得られた比較リン酸エステル混合物−8は25℃で液状であった。
また、得られた比較リン酸エステル混合物−7の溶融粘度を下記測定方法で測定した。
【0083】
<液体クロマトグラフ測定条件>
装置:日本分光(株)製,Pump(PU−2089 PLUS),
Detector( MD-2018 PLUS)
カラム:(株)センシュー科学製(PEGASIL ODS φ4.6mm×L250mm)
カラム温度:40℃
検出波長:261nm
展開溶媒:MeOH/0.3%リン酸水溶液
【0084】
〔実施例1〜3及び比較例1〜6〕
下記表1に示す配合で、難燃性ポリカーボネート樹脂組成物を調製し、下記の加工条件で押出加工を行い、難燃性ポリカーボネート樹脂組成物のペレットを調製した。
この押出加工で調製したペレットを用い、下記の条件での射出成形により難燃性試験片及びHDT測定用の試験片を作製した。

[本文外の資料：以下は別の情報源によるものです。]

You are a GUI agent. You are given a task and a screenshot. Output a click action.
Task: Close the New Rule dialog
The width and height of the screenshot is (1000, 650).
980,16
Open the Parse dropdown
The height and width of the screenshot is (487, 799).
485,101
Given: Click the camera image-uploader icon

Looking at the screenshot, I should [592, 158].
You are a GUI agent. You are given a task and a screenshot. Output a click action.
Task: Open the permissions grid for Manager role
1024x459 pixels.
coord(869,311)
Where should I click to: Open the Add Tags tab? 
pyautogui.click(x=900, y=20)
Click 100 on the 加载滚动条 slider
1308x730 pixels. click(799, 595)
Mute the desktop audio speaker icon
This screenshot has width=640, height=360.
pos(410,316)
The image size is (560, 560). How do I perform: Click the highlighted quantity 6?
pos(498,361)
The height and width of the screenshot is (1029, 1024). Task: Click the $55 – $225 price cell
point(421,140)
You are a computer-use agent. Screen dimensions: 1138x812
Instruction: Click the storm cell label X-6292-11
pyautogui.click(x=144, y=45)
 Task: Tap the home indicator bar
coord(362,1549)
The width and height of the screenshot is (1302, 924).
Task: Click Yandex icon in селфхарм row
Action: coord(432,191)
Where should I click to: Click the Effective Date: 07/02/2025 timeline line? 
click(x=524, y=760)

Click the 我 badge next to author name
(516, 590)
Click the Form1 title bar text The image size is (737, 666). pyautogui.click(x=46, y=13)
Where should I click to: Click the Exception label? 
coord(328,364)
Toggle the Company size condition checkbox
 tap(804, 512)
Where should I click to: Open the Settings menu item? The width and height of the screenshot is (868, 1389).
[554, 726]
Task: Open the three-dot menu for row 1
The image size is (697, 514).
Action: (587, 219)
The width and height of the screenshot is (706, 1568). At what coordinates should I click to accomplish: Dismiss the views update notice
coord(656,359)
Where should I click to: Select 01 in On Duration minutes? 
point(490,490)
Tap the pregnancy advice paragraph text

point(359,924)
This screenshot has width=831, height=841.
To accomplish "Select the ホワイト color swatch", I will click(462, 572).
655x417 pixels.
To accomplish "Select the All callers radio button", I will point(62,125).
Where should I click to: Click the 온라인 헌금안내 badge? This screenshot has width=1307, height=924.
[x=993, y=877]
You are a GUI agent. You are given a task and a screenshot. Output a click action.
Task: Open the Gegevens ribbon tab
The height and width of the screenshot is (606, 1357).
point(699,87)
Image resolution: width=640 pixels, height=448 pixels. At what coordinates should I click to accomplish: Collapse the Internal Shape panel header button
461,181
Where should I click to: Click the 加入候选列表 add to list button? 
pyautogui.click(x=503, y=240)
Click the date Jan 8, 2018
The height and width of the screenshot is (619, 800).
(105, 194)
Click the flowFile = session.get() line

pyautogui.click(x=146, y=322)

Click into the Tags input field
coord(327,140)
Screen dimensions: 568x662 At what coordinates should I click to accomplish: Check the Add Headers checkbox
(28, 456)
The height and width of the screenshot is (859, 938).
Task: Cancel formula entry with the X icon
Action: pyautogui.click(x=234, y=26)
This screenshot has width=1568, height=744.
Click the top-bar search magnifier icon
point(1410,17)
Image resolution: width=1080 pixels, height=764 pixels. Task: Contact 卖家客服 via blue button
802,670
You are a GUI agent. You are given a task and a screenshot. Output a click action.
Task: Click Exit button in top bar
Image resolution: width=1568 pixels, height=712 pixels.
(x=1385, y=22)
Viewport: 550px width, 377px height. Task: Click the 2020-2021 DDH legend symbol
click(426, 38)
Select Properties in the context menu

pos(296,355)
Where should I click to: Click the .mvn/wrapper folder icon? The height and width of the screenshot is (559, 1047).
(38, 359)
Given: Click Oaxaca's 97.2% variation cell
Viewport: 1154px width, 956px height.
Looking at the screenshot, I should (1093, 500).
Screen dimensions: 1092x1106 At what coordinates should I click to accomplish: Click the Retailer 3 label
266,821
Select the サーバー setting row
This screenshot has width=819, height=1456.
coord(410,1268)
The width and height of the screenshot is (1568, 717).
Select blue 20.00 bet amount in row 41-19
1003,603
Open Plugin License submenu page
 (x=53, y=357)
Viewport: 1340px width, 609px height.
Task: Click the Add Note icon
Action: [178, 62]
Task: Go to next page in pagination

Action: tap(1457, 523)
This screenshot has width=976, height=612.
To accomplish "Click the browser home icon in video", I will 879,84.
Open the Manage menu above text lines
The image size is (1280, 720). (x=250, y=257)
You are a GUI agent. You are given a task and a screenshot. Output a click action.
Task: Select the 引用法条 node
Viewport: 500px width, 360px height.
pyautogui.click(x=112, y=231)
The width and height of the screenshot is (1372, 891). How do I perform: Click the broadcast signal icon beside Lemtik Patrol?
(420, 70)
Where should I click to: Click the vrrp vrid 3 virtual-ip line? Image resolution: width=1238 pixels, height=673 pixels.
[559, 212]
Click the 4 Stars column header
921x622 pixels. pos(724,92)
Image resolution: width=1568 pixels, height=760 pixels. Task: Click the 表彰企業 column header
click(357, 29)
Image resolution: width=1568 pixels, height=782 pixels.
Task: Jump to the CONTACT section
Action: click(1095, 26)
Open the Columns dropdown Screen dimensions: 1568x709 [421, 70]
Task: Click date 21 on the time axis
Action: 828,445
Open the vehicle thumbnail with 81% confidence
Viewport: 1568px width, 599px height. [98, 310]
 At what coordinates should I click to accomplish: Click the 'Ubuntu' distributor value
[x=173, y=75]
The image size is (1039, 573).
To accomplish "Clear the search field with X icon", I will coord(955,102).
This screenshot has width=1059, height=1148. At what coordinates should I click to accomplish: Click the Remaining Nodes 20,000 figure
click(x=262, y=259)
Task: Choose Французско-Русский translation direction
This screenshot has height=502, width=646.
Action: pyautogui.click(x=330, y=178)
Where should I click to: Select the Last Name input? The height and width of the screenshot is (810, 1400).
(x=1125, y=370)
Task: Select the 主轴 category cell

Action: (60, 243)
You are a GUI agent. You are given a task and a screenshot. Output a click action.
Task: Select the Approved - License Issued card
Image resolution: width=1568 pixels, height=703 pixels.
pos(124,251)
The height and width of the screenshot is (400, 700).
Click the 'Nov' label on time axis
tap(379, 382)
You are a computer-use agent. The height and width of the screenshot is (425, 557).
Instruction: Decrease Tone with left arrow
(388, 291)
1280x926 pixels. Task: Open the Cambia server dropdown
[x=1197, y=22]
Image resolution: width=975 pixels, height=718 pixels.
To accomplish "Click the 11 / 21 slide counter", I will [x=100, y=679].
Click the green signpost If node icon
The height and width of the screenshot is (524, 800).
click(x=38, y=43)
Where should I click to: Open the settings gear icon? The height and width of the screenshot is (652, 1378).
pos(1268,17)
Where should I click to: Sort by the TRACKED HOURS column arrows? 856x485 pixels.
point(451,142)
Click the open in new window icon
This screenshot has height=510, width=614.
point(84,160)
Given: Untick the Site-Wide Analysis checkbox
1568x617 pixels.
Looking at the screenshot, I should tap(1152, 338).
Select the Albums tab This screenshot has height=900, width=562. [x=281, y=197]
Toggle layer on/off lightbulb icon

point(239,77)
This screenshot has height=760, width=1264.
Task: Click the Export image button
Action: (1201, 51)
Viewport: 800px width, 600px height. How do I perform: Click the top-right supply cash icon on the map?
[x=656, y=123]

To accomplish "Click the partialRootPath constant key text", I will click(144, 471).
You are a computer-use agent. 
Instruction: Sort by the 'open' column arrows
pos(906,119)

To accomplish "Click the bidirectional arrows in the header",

この試験片を用いて、下記試験方法にて、HDT試験(フラットワイズ法)及び難燃性試験(UL−94V試験)を行った。結果を表1に示す。
【0085】
<加工条件>
押し出し機:PCM30−38−3V−ISE((株)池貝製)
温度:280℃
スクリュー:2軸
回転数:100rpm
【0086】
<射出成形条件>
横型射出成形機:NEX−80−9E(日精樹脂工業(株)製)
温度:280℃、金型温度:80℃
【0087】
<HDT試験方法>
試験装置:自動HDT試験装置(東洋精機(株)製)
試験方法:長さ80mm、幅10mm及び厚さ4mmの試験片をフラットワイズ法で測定した。昇温速度 120℃/h及び曲げ応力 1.8MPaで試験を行い、荷重による試験
片の変位量が0.34mmに達した温度を荷重たわみ温度(HDT)とした。
【0088】
<溶融粘度の測定方法>
試験装置:B型粘度計((株)東京計器社製)
測定方法:サンプルを1時間、80℃の恒温槽で保持後、前記の粘度計を用い、溶融粘度を測定した。No.3ローターを使用し、回転速度(60rpm)で、測定を行った。
【0089】
<難燃性UL−94V試験方法>
長さ127mm、幅12.7mm及び厚さ1.6mmの試験片を垂直に保ち、下端にバーナーの火を10秒間接炎させた後で炎を取り除き、試験片に着火した火が消える時間を測定した。次に、火が消えると同時に2回目の接炎を10秒間行ない、1回目と同様にして着火した火が消える時間を測定した。また、落下する火種により試験片の下の綿が着火するか否かについても同時に評価した。
1回目と2回目の燃焼時間、綿着火の有無等からUL−94V規格にしたがって燃焼ランクをつけた。燃焼ランクはV−0が最高のものであり、V−1、V−2となるにしたがって難燃性は低下する。但し、V−0〜V−2のランクの何れにも該当しないものはNRとする。